Correctrice : Clina

Personnages : Bud d'Alcor, Syd de Mizar

Mention de : Hilda de Polaris, Fenrir d'Alioth, Andromède Shun, Phoenix Ikki

Ship : aucun

Type d'écrit : fraternité, réconfort

Arc temporel : après la résurrection de tout le monde, quelques années après la fin de l'animé

Lieu : Le palais d'Asgard

Nombre de mots : 2150

Titre : Pardon fraternel


La neige revenait doucement sur les terres d'Asgard. Elle était encore fine et légère, une simple couche immaculée au lever du jour qui s'évaporait avec le soleil de l'après-midi. Après tout ce n'était que l'automne. Bientôt le froid polaire étendrait son manteau sur tout le Royaume. Le jour serait quasiment inexistant, et la nuit deviendrait la norme pour quelques semaines. La neige tomberait sans fin, dissimulant tout sous sa longue cape glaciale et scintillante. Il serait alors beaucoup moins agréable d'errer en forêt. Et Bud se fit la réflexion en observant les bois du domaine royal, que Fenrir resterait peut-être plus avec eux. Le Loup du Nord restait malgré tout un animal solitaire qui détestait être enfermé. Il ne leur accordait pas son amitié, ni sa confiance. Et le Tigre Blanc ne pouvait pas le blâmer. Ils n'étaient personne pour Fenrir.

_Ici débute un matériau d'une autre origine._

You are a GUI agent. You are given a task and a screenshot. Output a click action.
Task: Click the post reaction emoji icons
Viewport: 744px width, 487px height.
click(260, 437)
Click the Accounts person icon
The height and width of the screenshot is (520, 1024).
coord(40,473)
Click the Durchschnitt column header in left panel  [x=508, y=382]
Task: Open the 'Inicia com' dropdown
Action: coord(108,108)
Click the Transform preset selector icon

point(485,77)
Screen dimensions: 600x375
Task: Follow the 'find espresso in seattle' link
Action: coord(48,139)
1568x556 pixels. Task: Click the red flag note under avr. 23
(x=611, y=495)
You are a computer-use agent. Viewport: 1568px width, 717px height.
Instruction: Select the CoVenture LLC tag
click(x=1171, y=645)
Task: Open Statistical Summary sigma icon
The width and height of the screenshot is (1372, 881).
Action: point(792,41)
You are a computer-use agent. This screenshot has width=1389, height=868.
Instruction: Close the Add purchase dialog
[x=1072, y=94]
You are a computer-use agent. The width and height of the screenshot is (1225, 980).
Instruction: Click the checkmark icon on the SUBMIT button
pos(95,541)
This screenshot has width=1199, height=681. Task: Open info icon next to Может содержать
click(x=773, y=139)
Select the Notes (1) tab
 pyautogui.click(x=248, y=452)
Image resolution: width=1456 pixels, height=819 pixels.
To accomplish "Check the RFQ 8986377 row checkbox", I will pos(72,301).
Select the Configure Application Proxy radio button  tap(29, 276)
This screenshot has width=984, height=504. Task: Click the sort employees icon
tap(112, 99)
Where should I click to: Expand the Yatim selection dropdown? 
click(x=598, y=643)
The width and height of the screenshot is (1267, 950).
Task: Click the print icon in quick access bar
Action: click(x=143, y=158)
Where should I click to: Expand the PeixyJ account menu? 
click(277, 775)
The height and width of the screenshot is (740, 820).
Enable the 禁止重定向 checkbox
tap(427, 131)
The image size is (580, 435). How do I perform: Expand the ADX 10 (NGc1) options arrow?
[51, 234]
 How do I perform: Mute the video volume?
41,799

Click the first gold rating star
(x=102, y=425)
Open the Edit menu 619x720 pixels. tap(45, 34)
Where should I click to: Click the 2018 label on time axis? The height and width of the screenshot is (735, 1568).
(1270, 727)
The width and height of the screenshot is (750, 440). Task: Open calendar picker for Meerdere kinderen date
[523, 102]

De plus, l'enfant sauvage qu'il avait été, n'avait pas tous les codes de la société humaine. Cependant, il revenait chaque soir aux pieds de leur Reine. Hilda tissait lentement mais sûrement une relation amicale ou fraternelle avec lui. Ou plutôt leur Souveraine apprivoisait le Loup avec sa bienveillance et sa douceur, lui laissant sa part de solitude et de liberté. Il faisait le deuil de sa Meute à sa manière. Peut-être que les autres guerriers Divins devraient y mettre du leur aussi… Mais Bud savait qu'il n'était pas aisé d'accepter une différence. Ô pas qu'il soit mal considéré par ses frères d'armes. Il avait été bien accepté. Mais il ne se sentait pas toujours à sa place au palais. En cela, il était un peu semblable à Fenrir, à observer avec envie l'extérieur.

« Préparerais-tu un plan d'évasion ? », plaisanta la voix familière de son frère dans son dos.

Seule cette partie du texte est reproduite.